Lack of Surf Etiquette = Chaos & Danger

Why I enjoy winter surfing more, because there are no crowds and none of this nonsense.

Part of me getting back into longboat surfing is that, during warmer weather surf, my intent is to seek the more inaccessible reef and point breaks that can be had with a longboat. Already have an offshore reef break. I am been scouting a rocky point break. Just waiting for the right waves and tide to show.



Yes Los Angeles sucks. I just spent the last month in Oregon, Utah and the Bay area. I’m looking forward to getting some ocean time tomorrow morning. It’s cold here for June (highs in the low sixties and no sun, just eternal marine layer, and onshore winds, so I’m hoping there won’t be crowds out tomorrow AM Not very good surf conditions, but that’s why god created waveskis.

So, I wondered whether that is a “localized” culture… Where surf mayhem has just taken over a locale and every surfer feels it’s for him/herself? I’ve been surfing a beach (beginner) break south of Boston a lot this past couple of years because repair work to the harbor tunnels has made my homebreak (rocky reef) on the north side of Boston a real driving nightmare to get to. Even when the beach break gets a bit crowded, I rarely see folks dropping/snaking in on a wave. When it happens, it usually a beginner. These folks eventually figure it out, or get talked to.

Off topic, I just finally located a pre-owned Cobra Revision (Strike plus) after 6 or 7 years of looking. Will hopefully pick it up next week. the Revision (13’x26") can carry much bigger paddle surfers than me. So, it will be a good guest surf craft for visitors or newbies looking to do some Boston based surfing.


I didn’t know Boston surfing was a thing. I see a good amount of surfers out at North Hampton Beach and Jenness Sands but the waves never seem very big.

Extracted material -

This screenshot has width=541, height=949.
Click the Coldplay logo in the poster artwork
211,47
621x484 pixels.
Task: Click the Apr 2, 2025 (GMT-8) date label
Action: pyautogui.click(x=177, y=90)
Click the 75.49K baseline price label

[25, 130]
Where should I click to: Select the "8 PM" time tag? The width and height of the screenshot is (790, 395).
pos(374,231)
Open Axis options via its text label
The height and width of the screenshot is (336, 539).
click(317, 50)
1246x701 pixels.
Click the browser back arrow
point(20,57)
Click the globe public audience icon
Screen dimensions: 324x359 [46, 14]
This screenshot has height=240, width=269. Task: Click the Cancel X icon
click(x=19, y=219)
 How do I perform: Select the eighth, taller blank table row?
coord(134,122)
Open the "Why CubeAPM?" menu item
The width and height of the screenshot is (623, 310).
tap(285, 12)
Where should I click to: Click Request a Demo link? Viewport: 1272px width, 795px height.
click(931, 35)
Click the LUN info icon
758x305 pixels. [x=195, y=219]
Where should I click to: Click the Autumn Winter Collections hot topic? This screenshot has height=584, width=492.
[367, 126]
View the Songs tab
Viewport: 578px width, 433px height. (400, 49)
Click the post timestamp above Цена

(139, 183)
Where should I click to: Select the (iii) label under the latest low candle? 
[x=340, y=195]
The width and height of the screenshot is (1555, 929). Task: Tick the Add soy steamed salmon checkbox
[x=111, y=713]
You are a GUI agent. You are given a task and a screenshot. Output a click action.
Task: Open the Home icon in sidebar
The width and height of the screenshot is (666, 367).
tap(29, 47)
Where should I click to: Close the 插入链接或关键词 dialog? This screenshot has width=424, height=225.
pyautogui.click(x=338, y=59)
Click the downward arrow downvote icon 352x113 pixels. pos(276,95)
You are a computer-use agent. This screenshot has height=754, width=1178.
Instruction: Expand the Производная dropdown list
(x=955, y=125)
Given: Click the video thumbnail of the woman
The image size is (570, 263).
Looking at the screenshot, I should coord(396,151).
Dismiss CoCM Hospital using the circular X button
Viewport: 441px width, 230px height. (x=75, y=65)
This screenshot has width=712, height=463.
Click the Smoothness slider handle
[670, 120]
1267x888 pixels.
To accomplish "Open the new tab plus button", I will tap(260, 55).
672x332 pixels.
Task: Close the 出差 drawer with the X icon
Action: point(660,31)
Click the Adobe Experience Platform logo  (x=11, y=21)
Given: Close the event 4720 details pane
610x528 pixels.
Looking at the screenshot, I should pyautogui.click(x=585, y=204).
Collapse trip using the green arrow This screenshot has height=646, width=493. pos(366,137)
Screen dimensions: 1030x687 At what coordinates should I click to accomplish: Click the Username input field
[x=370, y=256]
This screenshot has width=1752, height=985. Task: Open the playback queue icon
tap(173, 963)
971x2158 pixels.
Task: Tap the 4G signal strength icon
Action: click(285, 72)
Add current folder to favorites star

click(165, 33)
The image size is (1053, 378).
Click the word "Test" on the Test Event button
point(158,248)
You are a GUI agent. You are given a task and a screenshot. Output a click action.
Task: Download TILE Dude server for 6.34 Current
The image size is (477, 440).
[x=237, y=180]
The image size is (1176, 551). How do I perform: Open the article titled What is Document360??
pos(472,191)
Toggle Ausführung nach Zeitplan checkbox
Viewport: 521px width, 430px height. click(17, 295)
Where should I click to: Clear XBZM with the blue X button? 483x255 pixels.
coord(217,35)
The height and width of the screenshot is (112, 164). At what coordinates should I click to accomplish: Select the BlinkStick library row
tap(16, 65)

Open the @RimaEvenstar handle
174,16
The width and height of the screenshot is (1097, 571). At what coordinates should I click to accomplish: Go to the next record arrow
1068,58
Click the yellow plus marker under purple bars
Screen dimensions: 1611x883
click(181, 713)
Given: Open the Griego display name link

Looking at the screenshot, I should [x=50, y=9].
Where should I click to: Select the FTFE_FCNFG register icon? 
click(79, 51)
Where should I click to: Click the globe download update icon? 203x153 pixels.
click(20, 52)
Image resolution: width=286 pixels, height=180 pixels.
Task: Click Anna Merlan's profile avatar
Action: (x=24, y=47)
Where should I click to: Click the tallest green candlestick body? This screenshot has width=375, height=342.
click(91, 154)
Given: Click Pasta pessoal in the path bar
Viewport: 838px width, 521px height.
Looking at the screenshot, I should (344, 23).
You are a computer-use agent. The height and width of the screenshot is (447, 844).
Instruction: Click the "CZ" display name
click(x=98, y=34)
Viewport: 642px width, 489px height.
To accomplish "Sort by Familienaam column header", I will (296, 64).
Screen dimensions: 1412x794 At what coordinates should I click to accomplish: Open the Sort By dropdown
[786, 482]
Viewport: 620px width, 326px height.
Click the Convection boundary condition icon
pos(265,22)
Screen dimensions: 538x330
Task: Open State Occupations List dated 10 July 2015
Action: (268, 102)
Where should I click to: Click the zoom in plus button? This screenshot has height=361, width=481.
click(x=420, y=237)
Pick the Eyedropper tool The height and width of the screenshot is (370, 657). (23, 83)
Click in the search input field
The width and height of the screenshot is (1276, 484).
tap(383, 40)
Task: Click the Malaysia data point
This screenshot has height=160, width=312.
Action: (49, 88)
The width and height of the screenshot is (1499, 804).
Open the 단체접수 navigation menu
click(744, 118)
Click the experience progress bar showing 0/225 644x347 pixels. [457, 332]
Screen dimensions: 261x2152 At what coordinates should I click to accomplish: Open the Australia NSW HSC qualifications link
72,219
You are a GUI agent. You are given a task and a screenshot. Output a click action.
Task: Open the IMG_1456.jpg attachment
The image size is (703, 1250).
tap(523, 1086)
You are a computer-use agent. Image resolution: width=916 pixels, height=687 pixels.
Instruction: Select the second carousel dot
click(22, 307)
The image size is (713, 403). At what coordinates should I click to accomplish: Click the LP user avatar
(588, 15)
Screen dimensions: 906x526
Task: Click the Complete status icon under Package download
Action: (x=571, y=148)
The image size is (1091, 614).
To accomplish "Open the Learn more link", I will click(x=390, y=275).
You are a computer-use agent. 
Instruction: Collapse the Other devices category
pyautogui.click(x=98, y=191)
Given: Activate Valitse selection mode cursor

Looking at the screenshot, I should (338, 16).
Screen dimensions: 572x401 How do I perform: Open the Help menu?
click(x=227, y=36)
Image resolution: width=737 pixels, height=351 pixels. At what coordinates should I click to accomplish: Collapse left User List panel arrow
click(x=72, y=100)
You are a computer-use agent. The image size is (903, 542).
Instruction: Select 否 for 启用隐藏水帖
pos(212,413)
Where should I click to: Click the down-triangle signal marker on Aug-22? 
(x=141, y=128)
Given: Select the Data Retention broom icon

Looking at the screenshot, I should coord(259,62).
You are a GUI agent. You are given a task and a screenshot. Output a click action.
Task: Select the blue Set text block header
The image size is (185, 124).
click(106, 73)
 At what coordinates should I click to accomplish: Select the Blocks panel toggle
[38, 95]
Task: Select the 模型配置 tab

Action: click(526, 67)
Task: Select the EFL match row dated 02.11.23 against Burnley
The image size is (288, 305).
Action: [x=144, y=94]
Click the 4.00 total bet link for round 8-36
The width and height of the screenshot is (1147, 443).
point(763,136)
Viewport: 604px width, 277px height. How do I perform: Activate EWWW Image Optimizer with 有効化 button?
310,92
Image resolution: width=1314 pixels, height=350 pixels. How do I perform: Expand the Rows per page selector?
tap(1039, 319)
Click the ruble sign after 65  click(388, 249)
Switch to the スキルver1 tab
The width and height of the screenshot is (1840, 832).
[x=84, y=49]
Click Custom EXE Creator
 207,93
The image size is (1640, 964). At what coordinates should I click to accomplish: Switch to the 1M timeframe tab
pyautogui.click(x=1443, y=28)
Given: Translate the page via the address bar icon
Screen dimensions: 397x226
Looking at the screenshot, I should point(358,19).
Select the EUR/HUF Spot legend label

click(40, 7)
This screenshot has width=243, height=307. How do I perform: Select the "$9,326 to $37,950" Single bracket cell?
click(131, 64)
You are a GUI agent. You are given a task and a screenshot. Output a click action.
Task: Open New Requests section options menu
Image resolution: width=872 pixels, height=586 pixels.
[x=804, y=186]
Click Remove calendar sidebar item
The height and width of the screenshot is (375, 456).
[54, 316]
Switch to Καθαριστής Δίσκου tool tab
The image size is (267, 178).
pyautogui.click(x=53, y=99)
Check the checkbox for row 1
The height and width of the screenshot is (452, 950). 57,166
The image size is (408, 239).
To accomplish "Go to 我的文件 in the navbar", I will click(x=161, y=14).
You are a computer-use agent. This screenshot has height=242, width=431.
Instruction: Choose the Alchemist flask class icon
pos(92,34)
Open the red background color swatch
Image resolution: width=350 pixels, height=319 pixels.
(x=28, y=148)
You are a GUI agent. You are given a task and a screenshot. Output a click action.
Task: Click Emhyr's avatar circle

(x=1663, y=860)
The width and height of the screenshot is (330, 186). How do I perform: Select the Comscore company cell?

Stated problem -
Please answer these questions from the surf etiquette text above:
1. In which places did the poster who complains about Los Angeles spend the last month?
2. What has made the rocky reef home break north of Boston a driving nightmare to reach?
3. How many years of looking did it take to find a pre-owned Cobra Revision?

Solution below -
1. Oregon, Utah and the Bay area.
2. Repair work to the harbor tunnels.
3. 6 or 7 years.